◆ What the task requires ◆
Gather up every line from the entries below that uses the word "dialog".

Items from a data source
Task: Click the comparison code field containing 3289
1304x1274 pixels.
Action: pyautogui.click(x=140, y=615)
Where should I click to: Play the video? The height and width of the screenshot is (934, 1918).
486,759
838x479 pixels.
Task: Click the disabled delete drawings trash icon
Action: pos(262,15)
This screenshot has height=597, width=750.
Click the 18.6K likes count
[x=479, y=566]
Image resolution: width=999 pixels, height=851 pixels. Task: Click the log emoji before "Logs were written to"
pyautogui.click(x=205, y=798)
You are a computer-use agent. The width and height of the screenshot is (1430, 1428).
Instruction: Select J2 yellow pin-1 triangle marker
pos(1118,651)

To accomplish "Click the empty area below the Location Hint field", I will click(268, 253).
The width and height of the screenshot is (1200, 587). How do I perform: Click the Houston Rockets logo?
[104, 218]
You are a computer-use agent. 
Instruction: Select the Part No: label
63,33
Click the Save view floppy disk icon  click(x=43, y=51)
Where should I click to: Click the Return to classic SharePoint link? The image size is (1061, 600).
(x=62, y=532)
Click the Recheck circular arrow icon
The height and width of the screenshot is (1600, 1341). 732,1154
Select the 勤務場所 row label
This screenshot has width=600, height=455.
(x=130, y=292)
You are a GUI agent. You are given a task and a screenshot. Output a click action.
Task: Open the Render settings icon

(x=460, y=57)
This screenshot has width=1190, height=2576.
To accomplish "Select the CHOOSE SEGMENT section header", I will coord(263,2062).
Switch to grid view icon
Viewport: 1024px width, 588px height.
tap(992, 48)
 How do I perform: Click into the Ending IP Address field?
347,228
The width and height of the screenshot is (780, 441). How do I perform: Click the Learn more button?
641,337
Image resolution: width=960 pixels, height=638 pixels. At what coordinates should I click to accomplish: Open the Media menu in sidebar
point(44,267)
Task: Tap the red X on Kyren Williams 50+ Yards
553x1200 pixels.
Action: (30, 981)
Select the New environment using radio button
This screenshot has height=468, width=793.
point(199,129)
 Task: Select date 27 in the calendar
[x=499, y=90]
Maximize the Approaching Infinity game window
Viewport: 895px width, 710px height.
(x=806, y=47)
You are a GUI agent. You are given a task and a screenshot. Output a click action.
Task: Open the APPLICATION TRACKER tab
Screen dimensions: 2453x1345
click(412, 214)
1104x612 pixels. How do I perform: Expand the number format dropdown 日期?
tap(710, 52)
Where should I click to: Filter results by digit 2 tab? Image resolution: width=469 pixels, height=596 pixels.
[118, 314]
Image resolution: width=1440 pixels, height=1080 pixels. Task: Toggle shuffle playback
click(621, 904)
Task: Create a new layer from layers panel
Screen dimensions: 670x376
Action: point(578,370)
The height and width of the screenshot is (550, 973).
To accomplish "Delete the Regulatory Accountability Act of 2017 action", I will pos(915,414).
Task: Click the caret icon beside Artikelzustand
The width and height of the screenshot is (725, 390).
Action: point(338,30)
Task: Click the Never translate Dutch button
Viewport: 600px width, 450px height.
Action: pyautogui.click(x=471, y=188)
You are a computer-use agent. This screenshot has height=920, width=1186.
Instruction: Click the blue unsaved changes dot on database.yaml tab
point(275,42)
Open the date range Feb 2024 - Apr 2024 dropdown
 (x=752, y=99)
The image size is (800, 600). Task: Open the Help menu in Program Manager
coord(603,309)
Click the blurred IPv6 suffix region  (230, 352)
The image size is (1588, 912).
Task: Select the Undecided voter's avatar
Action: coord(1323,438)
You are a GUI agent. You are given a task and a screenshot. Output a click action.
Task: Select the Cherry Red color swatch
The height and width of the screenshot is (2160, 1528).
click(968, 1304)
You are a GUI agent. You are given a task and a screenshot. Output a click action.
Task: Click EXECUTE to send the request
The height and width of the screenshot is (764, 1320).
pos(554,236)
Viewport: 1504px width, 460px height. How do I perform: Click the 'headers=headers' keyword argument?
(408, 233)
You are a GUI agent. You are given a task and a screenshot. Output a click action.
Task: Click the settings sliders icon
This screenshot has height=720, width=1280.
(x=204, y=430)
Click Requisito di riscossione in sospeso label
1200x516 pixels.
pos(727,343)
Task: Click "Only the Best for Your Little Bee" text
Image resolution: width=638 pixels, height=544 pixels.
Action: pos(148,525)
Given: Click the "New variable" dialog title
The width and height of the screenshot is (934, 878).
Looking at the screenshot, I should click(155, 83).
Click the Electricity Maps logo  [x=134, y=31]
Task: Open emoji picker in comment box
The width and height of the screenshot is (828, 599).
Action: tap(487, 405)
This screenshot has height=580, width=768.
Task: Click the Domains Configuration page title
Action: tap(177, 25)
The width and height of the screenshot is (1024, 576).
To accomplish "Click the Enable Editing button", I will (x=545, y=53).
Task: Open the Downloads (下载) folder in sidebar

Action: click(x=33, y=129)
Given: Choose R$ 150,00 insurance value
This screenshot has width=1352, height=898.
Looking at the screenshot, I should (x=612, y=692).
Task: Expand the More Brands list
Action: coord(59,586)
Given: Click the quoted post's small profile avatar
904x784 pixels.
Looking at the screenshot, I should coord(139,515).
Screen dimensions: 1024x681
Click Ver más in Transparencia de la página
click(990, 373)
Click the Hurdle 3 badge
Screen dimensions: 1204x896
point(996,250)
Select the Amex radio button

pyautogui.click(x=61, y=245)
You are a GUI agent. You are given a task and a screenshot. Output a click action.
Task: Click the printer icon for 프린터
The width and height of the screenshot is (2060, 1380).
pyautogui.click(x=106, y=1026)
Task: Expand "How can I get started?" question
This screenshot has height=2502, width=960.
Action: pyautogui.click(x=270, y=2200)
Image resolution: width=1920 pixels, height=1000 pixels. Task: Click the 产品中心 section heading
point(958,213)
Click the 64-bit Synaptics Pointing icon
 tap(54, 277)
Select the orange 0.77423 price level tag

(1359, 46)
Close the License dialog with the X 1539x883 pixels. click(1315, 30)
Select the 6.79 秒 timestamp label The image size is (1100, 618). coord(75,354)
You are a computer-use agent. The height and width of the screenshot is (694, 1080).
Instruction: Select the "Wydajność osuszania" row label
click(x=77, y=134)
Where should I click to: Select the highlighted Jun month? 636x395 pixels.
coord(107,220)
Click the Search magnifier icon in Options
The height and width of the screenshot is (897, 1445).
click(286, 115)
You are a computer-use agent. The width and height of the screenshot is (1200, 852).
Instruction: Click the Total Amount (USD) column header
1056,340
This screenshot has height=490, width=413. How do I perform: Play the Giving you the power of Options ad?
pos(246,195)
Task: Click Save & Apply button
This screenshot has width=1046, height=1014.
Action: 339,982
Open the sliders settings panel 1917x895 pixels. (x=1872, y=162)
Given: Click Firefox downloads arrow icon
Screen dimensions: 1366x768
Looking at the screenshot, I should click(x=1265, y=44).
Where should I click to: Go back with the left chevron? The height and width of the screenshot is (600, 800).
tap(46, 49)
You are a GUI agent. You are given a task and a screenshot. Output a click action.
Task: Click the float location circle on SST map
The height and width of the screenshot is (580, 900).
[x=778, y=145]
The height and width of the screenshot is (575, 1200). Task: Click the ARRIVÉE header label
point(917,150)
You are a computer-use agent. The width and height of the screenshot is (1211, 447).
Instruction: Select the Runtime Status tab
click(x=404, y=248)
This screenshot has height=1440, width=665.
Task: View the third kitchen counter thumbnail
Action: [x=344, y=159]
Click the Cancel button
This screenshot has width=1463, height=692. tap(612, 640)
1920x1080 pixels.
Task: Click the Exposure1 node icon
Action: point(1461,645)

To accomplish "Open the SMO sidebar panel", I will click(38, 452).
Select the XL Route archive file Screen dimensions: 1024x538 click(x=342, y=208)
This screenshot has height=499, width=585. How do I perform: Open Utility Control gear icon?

◆ Finished exercise ◆
Given: Click the "New variable" dialog title
Close the License dialog with the X 1539x883 pixels. click(1315, 30)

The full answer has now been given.